La realtà della struttura mafiosa è caratterizzata da una capacità di fare molto di più rispetto a ciò che una semplice congrega di criminali potrebbe mettere in atto operando nel settore tradizionalmente criminale, cioè uccidendo, incendiando, estorcendo, trafficando in droga e in armi”. A spiegarlo è il procuratore della Repubblica di Prato, Luca Tescaroli, intervenuto pochi giorni fa durante l’ultimo appuntamento del Themis Festival, l’evento organizzato dall’associazione Legalitria dal titolo “La legalità è libertà”. Una riflessione, quella del procuratore Tescaroli, profonda e disincantata sulla vera natura delle organizzazioni mafiose. “La criminalità mafiosa - ha precisato - diventa molto più pericolosa e può raggiungere risultati qualitativamente significativi nel momento in cui riesce a godere di complicità e di contributi in ambiti nei quali, per sua stessa formazione, naturalmente non potrebbe agire”. Infatti, uno dei canali privilegiati attraverso cui le mafie rafforzano la propria influenza è quello del rapporto con il potere politico. Si tratta di una dinamica tutt’altro che recente. Anzi - come ha sottolineato Tescaroli - il potere mafioso - conquistato anche grazie a connessioni con il settore politico - si è radicato nel tempo, sedimentandosi nel corso di numerosi decenni. Il legame con esponenti delle istituzioni e della politica ha permesso alla mafia di entrare nelle alte sfere decisionali, di indirizzare appalti, ottenere protezioni e, soprattutto, di legittimarsi. Non a caso, numerosi processi celebrati nel tempo “hanno dimostrato che forme di collusione vi sono state: diversi esponenti politici, anche in Sicilia, sono stati condannati per reati concernenti la collusione”.

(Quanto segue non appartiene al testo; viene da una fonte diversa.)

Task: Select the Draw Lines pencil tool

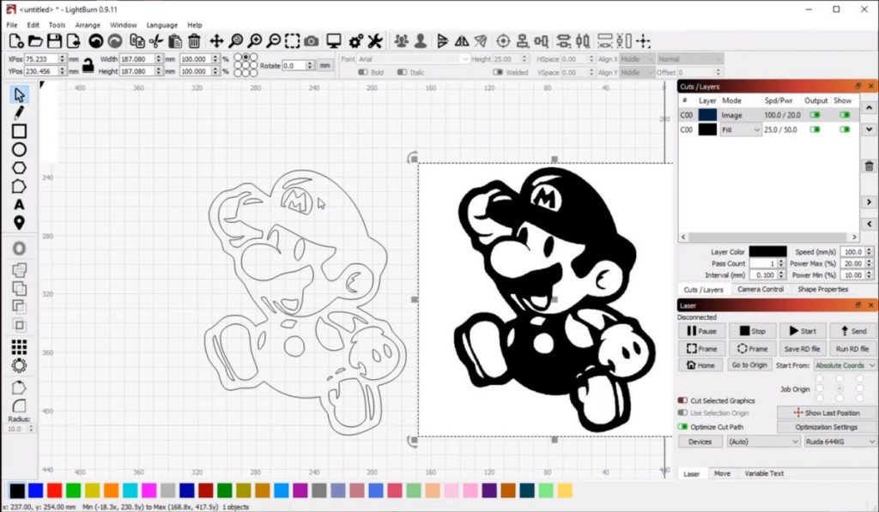Action: [x=19, y=112]
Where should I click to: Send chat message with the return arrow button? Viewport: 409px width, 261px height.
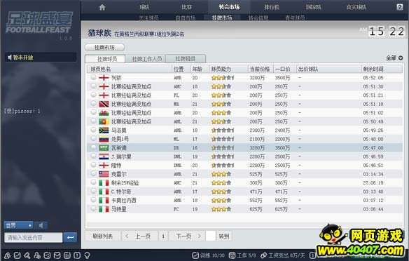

Un legame difficile da spezzare

Questo perché, in certi casi, il mantenimento di rapporti con ambienti mafiosi può essere persino “utile” per chi fa politica, soprattutto in occasione delle elezioni, quando il consenso può essere barattato con favori, promesse o discutibili sostegni. Anche per questo motivo - ha precisato il procuratore di Prato - occorre partire dall’analisi dei programmi, cioè da ciò che i candidati promettono di voler realizzare, e poi, una volta eletti, verificarne l’effettiva coerenza con l’azione concreta. Ad ogni modo, permane una vena di pessimismo, naturale e fisiologica se si considerano gli esiti dei molti processi che hanno portato alla condanna di diversi esponenti politici, a partire da Vito Ciancimino, l’ex sindaco di Palermo, che ha rappresentato una sorta di punto di partenza di un lungo percorso giudiziario. Un percorso che ha rivelato legami profondi e inquietanti tra apparati istituzionali e criminalità organizzata.  Essenziale, dunque, che siano i cittadini a isolare politicamente chi non dimostra di contrastare le mafie, o peggio, chi ha mostrato forme di contiguità. “Se questa filosofia permeasse l’agire di ogni cittadino votante, credo che si riuscirebbe a eleggere persone affidabili, in grado di attuare una prospettiva, un progetto, un piano funzionale a debellare il crimine mafioso”.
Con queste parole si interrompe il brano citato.